HC Deb 13 March 1884 vol 285 cc1360-2
MR. ARTHUR O'CONNOR

asked the President of the Local Government Board, Whether it is a fact that the Catholic children belonging to the Nottingham Workhouse are daily sent to a Board School, although there is a Catholic Public Elementary School within a quarter of an hour's walk by a quiet road; whether the same children are deprived of adequate instruction in their religion but have been several times illegally sent to the Protestant teaching given in the Board School; whether the Government Inspector has more than once animadverted upon this breach of the Law; whether the bishop and clergy of Nottingham have repeatedly, but in vain, remonstrated with the guardians upon their conduct; whether the Local Government Board have ineffectually declared to the guardians that the Law requires that the religion of the children should be recognized in the choice of their school; and, also, what steps he proposes to take to vindicate the religious liberty of the poor people entrusted to his Department?

MR. GEORGE RUSSELL

Sir, it is the case that Catholic children from the workhouse attend a school of the Nottingham School Board, and that there is a Catholic public elementary school within a distance of a mile from the workhouse. As to the religious instruction of the children, when this arrangement was last the subject of correspondence with the Guardians, we were informed that the Roman Catholic clergy were allowed to visit the children every Saturday at any time between the hours of 9 A.M. and 5 P.M.; that the children go to the Roman Catholic Church every Sunday morning; that the Board room is set apart for a Catholic Service each Sunday afternoon, the children never failing to attend the Service, and that the elder children attend Mass. As to attendance at Protestant teaching in the Board school, we received information in June last that some of the children had not been withdrawn from the religious teaching at the school, and we instructed one of our Inspectors to ascertain the facts by personal inquiry.
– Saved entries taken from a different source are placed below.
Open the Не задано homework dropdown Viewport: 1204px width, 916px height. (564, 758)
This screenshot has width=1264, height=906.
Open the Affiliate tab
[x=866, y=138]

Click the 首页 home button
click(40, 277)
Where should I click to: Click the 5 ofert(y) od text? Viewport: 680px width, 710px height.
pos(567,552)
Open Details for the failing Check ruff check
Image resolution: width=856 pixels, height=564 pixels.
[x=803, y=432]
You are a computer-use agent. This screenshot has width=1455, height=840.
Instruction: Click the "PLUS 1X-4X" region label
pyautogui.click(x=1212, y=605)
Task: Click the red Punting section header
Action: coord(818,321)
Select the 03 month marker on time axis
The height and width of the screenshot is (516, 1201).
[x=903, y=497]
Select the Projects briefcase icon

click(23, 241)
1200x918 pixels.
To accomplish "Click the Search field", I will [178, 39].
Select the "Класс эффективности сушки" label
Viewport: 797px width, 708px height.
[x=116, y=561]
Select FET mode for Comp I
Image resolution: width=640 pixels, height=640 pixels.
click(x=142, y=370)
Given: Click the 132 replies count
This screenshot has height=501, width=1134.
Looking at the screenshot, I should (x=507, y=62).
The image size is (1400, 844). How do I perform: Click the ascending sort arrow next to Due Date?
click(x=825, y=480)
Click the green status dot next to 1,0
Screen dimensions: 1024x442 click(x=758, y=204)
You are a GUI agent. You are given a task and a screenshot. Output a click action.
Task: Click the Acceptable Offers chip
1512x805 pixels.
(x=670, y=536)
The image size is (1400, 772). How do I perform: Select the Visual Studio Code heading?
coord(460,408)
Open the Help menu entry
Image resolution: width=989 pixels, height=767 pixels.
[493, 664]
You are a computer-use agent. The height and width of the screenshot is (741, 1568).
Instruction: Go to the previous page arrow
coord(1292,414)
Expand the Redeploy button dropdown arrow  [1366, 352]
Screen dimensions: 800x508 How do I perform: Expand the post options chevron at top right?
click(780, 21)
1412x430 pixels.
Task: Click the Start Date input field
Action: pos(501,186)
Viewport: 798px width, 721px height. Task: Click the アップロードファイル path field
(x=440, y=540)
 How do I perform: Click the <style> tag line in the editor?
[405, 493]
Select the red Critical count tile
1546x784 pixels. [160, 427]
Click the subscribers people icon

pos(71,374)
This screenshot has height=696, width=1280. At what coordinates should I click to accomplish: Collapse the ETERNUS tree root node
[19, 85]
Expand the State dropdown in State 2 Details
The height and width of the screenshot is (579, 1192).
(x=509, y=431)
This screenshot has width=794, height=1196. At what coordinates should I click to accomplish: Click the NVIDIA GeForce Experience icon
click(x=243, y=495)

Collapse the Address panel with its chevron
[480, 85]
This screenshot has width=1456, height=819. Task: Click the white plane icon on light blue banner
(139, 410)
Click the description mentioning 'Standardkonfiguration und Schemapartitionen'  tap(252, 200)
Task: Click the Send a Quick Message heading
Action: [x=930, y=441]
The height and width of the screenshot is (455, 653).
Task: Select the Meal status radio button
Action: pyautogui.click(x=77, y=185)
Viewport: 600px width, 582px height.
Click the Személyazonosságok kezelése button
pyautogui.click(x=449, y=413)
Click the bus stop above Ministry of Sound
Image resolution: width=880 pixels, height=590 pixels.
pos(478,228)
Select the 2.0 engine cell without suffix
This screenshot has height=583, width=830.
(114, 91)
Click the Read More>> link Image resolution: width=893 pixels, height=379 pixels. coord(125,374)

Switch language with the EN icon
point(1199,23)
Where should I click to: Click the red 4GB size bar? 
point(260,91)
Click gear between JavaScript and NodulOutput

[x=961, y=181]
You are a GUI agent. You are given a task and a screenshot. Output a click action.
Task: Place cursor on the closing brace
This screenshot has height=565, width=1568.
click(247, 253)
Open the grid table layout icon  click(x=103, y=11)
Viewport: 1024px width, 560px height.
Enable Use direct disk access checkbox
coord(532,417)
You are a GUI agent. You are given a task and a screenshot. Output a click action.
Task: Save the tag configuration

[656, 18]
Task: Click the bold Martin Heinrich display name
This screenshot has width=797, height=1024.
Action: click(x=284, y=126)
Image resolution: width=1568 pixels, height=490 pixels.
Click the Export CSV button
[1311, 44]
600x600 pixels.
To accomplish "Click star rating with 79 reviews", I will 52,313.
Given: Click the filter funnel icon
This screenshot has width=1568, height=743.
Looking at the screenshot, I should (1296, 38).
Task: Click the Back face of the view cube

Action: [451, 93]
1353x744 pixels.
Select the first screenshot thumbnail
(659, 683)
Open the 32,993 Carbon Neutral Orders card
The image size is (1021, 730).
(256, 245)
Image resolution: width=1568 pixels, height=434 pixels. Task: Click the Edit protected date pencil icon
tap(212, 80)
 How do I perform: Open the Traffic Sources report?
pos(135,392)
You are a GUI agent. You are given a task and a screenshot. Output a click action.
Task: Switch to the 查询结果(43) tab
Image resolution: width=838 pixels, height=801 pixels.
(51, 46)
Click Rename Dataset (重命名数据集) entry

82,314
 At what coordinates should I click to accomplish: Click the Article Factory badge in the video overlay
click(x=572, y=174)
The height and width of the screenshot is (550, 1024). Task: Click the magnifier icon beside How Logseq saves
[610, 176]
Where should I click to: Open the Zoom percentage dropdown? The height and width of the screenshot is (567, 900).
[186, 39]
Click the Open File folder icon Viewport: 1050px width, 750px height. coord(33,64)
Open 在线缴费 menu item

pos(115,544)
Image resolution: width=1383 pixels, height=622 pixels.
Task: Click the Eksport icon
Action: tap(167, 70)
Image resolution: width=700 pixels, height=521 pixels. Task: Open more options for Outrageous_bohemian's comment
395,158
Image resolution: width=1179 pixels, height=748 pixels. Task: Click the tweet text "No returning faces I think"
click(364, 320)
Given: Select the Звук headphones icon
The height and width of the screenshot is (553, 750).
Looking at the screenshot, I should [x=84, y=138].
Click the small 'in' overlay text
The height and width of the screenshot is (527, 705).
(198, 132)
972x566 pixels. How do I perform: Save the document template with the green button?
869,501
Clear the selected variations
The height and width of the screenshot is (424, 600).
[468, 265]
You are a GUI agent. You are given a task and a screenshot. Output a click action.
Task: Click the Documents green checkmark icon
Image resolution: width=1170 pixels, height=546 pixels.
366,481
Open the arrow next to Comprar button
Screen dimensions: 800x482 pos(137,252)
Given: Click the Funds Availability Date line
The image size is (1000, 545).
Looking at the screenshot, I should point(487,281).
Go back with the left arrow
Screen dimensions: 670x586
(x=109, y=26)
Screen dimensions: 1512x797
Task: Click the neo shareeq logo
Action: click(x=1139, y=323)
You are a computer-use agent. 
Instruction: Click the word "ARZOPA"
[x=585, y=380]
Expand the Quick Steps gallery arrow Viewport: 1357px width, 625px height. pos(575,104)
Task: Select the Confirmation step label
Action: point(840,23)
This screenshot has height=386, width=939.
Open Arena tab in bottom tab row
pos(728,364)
It was found that some of the young children had not been withdrawn in consequence of the required notification not having been given. We were then informed by the Guardians that the superintendent had been instructed, in future, to give this information in every case immediately on the admission of a child; and as we have received no complaint on the subject since, we assume that these instructions have been complied with, We have endeavoured to induce the Guardians to send the children to the Catholic public elementary school, and it is a matter of regret to us that they have not done so. We have no reason to doubt that those mentioned in the Question have remonstrated. We have not, however, stated that the Guardians are infringing the law in the course which they have adopted. On the contrary, it appears to us that they are within their legal powers in sending the children to the Board school, provided that the children only receive secular instruction, and are altogether withdrawn from the religious instruction at the school.